Pour le directeur général d'Alcatel-Lucent, Michel Combes, aux commandes depuis tout juste deux ans, « c'est le couronnement de ces deux dernières années », comme s'il s'agissait finalement de l'objectif ultime de son mandat. Il n'a pas répondu sur son éventuel bonus lié à la réalisation de l'opération, qui devrait tout de même prendre un an à se boucler (premier semestre 2016).

« Shift supprimer »

Venu de Vodafone après avoir dirigé TDF et travaillé chez Orange, le dirigeant français, au parcours de "cost-killer" accompli, survolté et peu enclin au sentimentalisme, s'était fait le chantre du « patriotisme économique » à son arrivée chez Alcatel-Lucent. Il se dit aujourd'hui « fier et heureux » de laisser Alcatel-Lucent « dans des mains que je sais solides et fortes, Rajeev a une très grande compréhension du secteur.

« Je n'ai aucun doute sur le succès de cette formidable aventure », en souhaitant « bon vent et longue vie au projet Nokia » a lancé le DG d'Alcatel.


On imagine la stupeur, voire le désarroi des salariés auxquels le DG faisait récemment l'article sur le nouveau chapitre de son plan Shift, axé désormais sur l'innovation après la restructuration. « Que devient le projet industriel pour Alcatel ? » s'interrogeaient ainsi les représentants CFDT mardi.


Le plan Shift (changer, déplacer) pourrait se rebaptiser « Shift Supprimer », puisque le nom du groupe va disparaître, sa culture aussi. « Le modèle opérationnel de Nokia sera la pierre angulaire du plan d'intégration » prévient le groupe finlandais.

« Ce sont deux groupes internationaux, mondiaux, même s'ils ont des racines bien sûr.
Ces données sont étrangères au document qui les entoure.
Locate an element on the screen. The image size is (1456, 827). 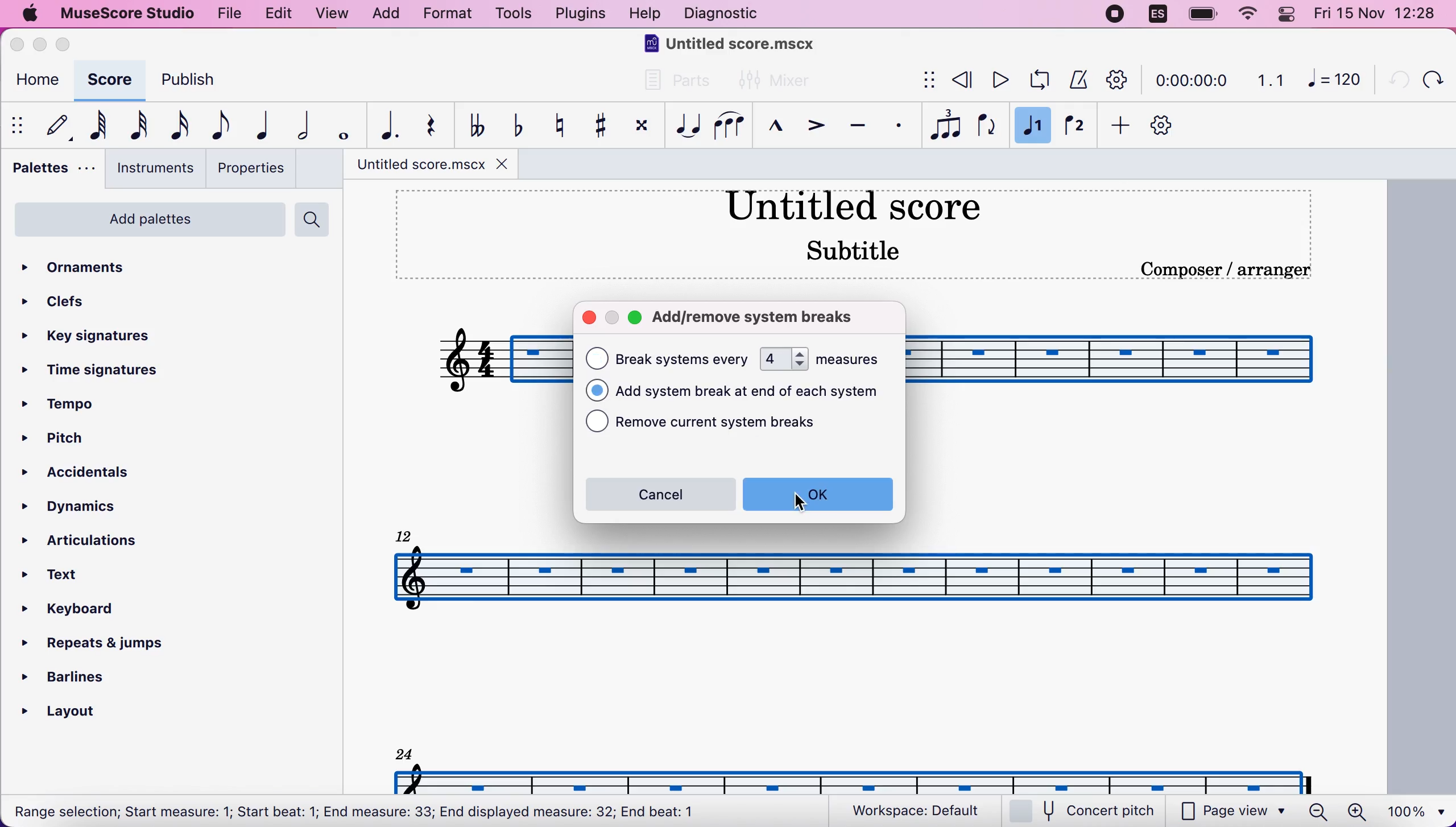
key signature is located at coordinates (99, 337).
Il y a plus de patrons français de business units chez Nokia que chez Alcatel » a souligné Michel Combes.

Patriotisme économique à géométrie variable


Alors le patriotisme économique n'était-il qu'un discours instrumentalisé pour forcer la main aux clients opérateurs et aider au redressement, temporaire, avant une vente?

« J'ai toujours dit qu'il faut arrêter d'en parler et en faire. Toutes les régions du monde en font, du patriotisme économique. Il nous faut un champion européen et comme le dit Philippe Camus [le président du conseil d'administration d'Alcatel-Lucent et ex-coprésident d'EADS], tous ne peuvent être français. »
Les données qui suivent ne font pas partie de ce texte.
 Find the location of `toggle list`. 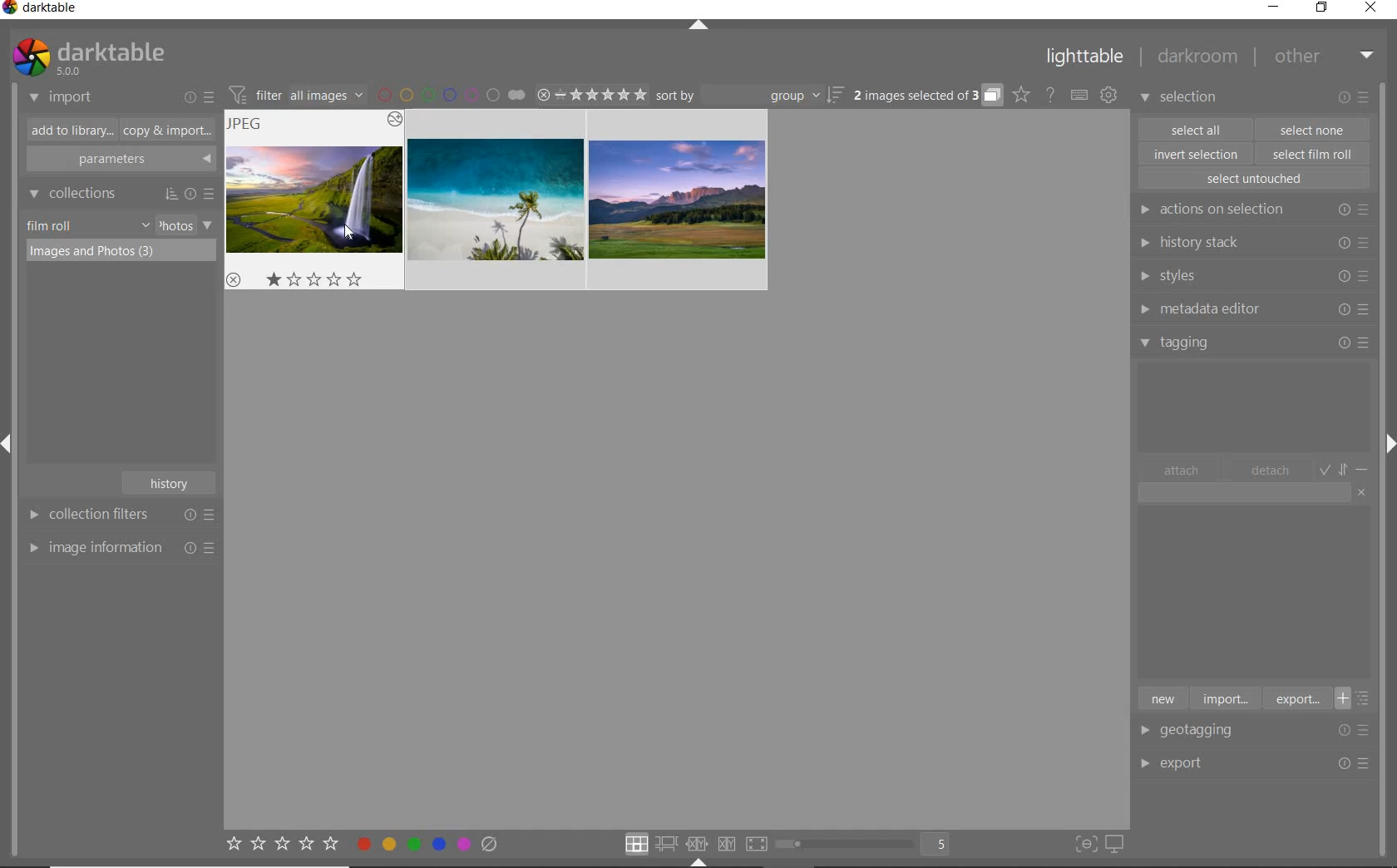

toggle list is located at coordinates (1358, 699).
Chez Free, le quatrième opérateur mobile pris à partie par Arnaud Montebourg, alors ministre du Redressement productif, et Alcatel sur son "patriotisme", on ironise :

« On nous demandait en 2010 pourquoi avoir choisi Nokia (NSN) et pas Alcatel pour le réseau Free Mobile, on répondait que NSN serait encore là cinq ans plus tard. »
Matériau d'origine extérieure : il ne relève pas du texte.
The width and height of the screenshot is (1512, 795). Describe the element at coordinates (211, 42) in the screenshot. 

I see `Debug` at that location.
Dont acte. Le directeur général d'Iliad (maison-mère de Free), Maxime Lombardini, avait répondu vertement à Michel Combes au colloque de l'Arcep à l'automne 2013 que « Free est le seul des 4 opérateurs mobiles à ne pas être client d'un équipementier chinois, à la demande du gouvernement précédent et de l'actuel. »

L'ex-fleuron français des télécoms, qu'il fallait aider et sauver coûte que coûte, n'est finalement pas en mesure de continuer en solo ?

« Alcatel avait encore des faiblesses intrinsèques, une activité mobile de taille insuffisante par rapport à ses principaux compétiteurs et un bilan [financier] un peu moins solide » a plaidé son directeur général.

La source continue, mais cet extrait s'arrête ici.